* [Assigned task]: From the first line of the data below through the line bearing "Screen dimensions: 601x338", reproduce each line exactly; do not include pictures.

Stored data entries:
---

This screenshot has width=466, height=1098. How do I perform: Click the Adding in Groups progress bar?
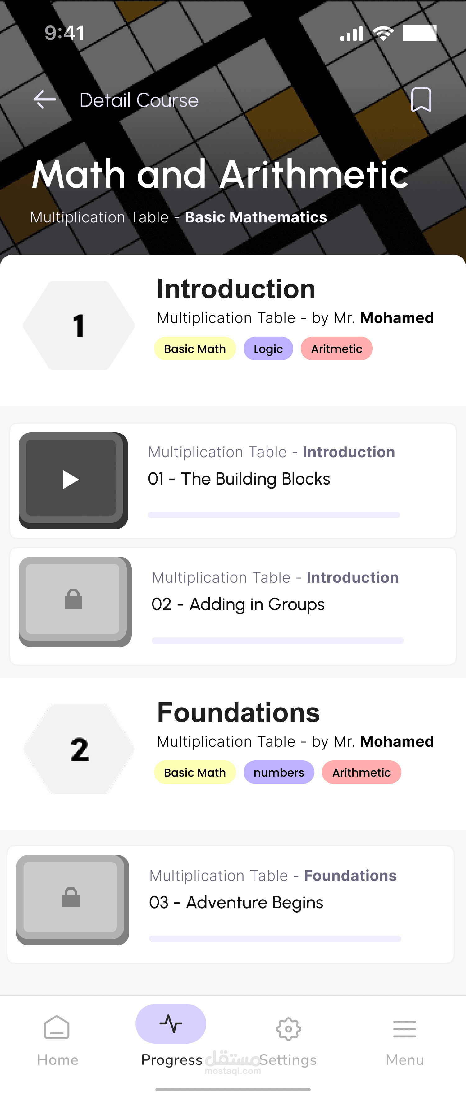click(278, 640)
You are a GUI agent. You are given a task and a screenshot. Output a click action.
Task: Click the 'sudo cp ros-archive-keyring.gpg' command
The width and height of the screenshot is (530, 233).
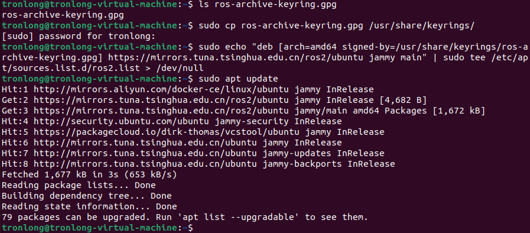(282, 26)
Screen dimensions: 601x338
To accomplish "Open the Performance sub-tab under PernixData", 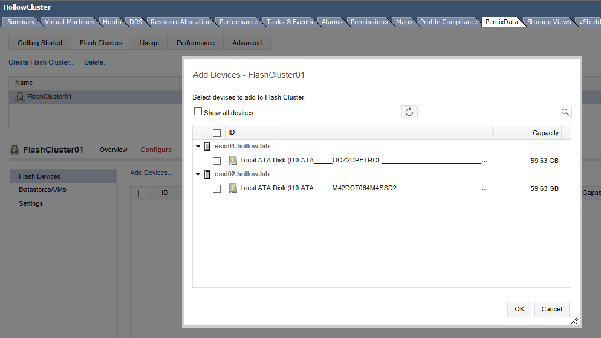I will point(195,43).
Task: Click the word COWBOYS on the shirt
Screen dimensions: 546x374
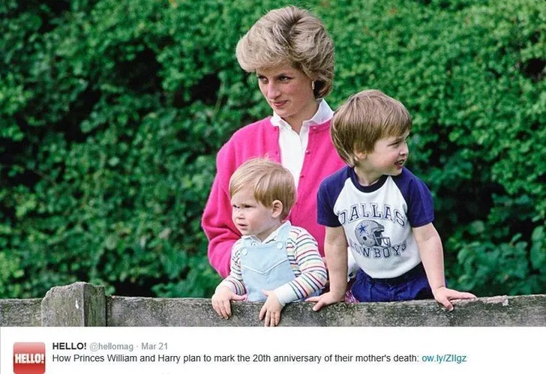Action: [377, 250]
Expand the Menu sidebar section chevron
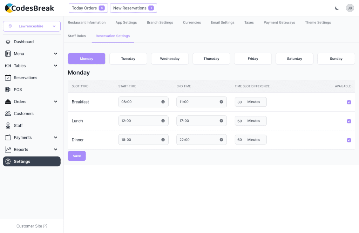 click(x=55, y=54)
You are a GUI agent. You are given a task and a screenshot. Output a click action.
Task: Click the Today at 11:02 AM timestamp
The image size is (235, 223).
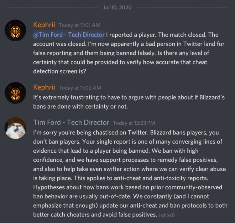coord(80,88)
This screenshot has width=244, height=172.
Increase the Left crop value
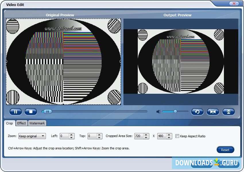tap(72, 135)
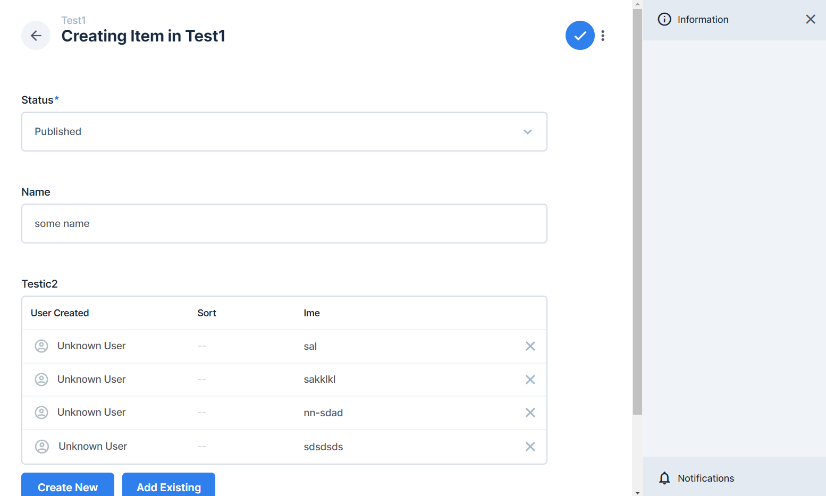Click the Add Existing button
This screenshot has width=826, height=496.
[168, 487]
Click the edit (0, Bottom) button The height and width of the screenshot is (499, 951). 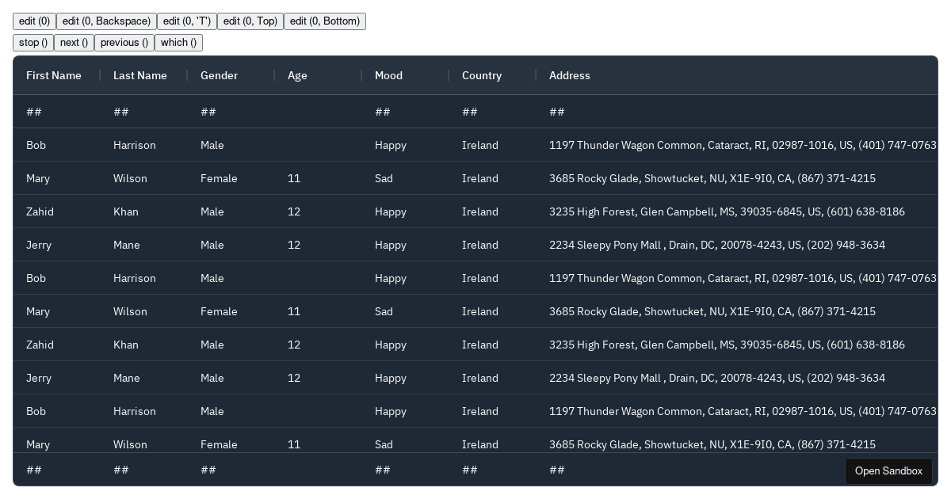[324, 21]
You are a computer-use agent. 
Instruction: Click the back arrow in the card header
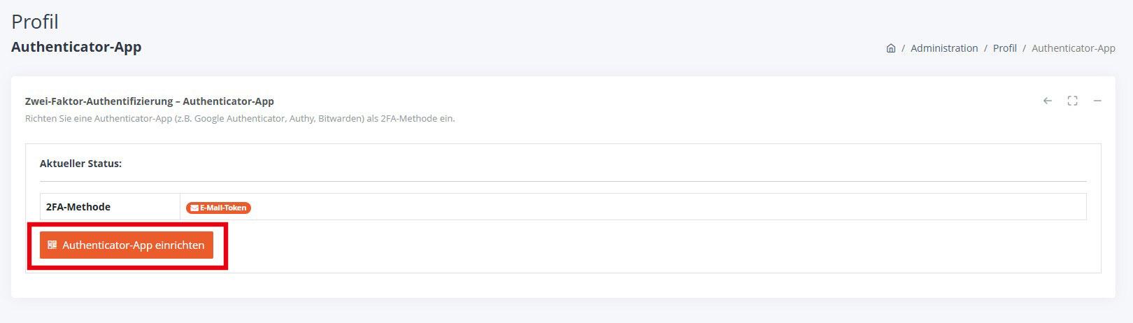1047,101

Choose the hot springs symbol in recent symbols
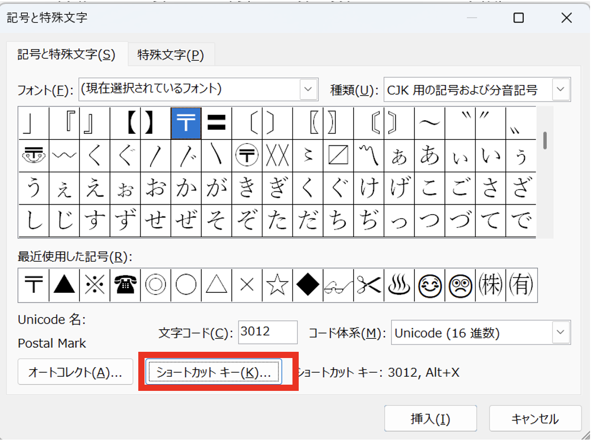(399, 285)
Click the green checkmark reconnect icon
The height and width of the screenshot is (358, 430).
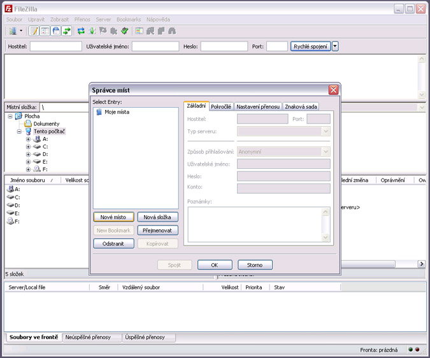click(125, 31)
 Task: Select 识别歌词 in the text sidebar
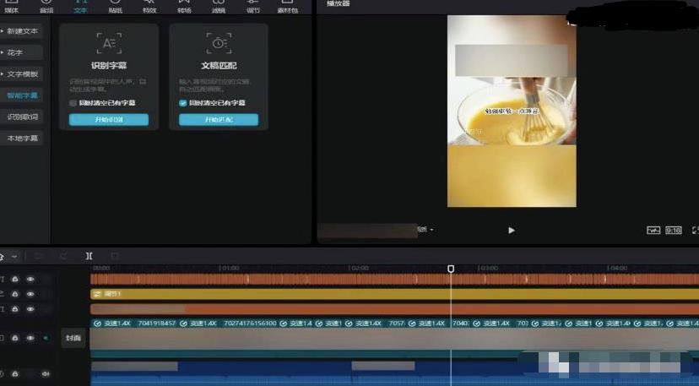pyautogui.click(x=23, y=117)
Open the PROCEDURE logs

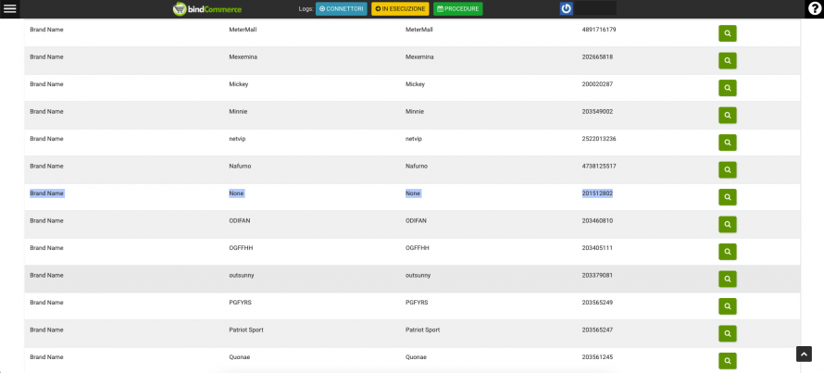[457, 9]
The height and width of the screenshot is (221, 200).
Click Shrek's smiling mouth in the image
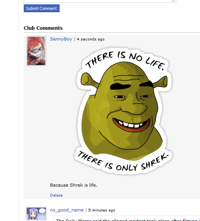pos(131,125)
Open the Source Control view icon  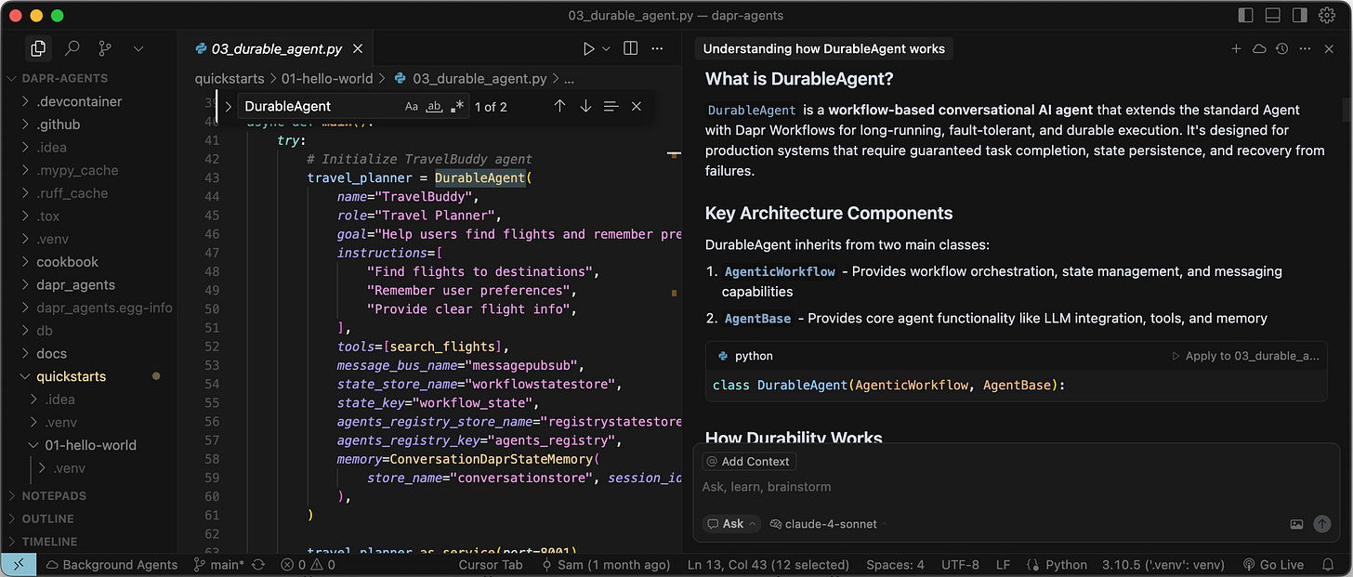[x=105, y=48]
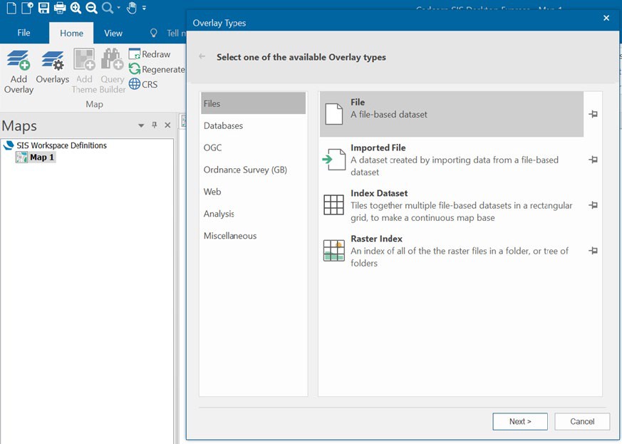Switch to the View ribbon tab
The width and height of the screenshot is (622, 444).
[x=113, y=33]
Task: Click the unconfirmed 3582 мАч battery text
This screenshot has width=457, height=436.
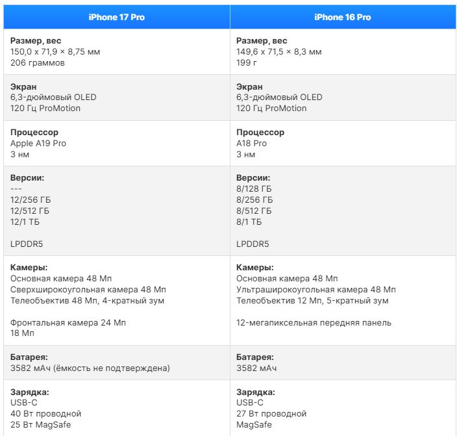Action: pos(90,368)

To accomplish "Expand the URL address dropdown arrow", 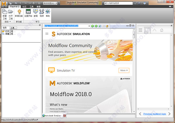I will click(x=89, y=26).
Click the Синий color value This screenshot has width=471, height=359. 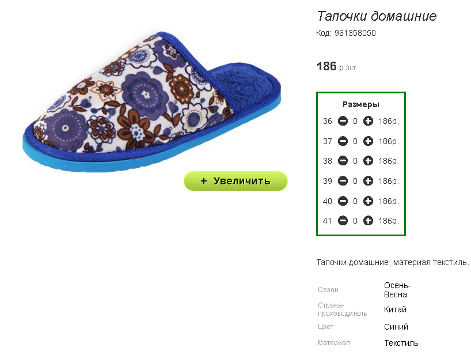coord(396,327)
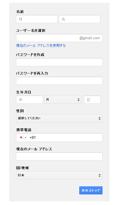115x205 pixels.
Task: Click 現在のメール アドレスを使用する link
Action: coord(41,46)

---

* [Expected answer]:
This screenshot has width=466, height=1098. How do I perform: Click the Adding in Groups progress bar?
click(278, 640)
You are a GUI agent. You are given a task and a screenshot. Output a click action.
Task: Click the 'sudo cp ros-archive-keyring.gpg' command
The width and height of the screenshot is (530, 233).
(282, 26)
Screen dimensions: 601x338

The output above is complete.